Starmer asegura que su gobierno está "fuerte y unido" pese al escándalo del caso Epstein
El primer ministro británico, el laborista Keir Starmer, tras descartar el lunes dimitir por el escándalo Epstein, trató el martes de disipar las dudas sobre su futuro, con una reunión con su gobierno, en el que su gabinete aseguró estar "fuerte y unido".
"El primer ministro agradeció al gabinete político su apoyo. Dijo que son fuertes y están unidos", según un resumen de la reunión ordinaria ministerial de los martes, proporcionado por Downing Street.

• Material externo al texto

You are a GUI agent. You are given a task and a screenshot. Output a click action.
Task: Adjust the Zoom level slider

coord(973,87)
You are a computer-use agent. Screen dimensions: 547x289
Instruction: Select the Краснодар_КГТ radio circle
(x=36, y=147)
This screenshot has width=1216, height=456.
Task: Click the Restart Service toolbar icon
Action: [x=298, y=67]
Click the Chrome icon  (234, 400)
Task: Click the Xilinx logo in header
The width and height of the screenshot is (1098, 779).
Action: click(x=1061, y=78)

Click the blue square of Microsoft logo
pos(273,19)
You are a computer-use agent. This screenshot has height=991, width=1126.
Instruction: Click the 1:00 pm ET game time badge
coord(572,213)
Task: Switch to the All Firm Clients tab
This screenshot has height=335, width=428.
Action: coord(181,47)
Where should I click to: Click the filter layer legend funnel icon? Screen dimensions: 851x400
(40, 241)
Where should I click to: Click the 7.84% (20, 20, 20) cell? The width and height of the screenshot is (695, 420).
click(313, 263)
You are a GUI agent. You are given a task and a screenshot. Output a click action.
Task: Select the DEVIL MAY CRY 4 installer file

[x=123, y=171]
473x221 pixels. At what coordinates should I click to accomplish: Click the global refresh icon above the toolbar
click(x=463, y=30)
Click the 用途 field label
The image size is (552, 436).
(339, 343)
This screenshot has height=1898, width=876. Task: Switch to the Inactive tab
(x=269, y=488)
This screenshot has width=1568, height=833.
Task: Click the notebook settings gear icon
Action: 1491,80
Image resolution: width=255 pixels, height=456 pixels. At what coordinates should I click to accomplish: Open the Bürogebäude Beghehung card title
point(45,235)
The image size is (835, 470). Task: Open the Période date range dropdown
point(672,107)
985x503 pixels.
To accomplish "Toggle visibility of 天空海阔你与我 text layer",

Starmer aseguró a los ministros que su gobierno "continuará con su enfoque incansable en las prioridades del pueblo británico, incluida la lucha contra el costo de la vida", añadió el comunicado.
La posición de Starmer parecía precaria el lunes, cuando el líder laborista escocés, Anas Sarwar, exigió su dimisión por haber nombrado en diciembre de 2024 a Peter Mandelson como embajador en Estados Unidos, pese a saber que había mantenido vínculos con el delincuente sexual convicto Jeffrey Epstein.
La polémica por las últimas revelaciones sobre los vínculos entre Epstein y Mandelson, destituido como embajador en Washington en septiembre de 2025, es la peor crisis del gobierno tras asumir el poder en julio de 2024.
La crisis ha provocado la reciente salida de dos asesores cercanos a Starmer, y otras cabezas podrían caer, como la del secretario del gabinete, el funcionario más alto de la administración pública, según medios británicos.
Pero varios pesos pesados del gobierno se han movilizado para apoyar a Starmer, como quien fue su viceprimera ministra, Angela Rayner, o el ministro de Salud, Wes Streeting, mencionados como posibles sucesores de Starmer.
Los llamados a la marcha de Starmer, expresadas en las filas laboristas, se acallaron el martes, y otras voces influyentes del partido salieron para apoyarlo, como la primera ministra galesa, Eluned Morgan.
El alcalde del Gran Mánchester, Andy Burnham, posible rival de Starmer, también expresó su apoyo y llamó a la "estabilidad" en los laboristas.
Como señal de apaciguamiento, Starmer reiteró el martes su confianza en Anas Sarwar, el líder del Partido Laborista en Escocia, que el lunes había pedido su dimisión.
Una próxima publicación de los documentos sobre el proceso de nombramiento y destitución de Mandelson podría reavivar las preguntas sobre el criterio de Starmer y lo que sabía de sus vínculos con Epstein antes de nombrarlo.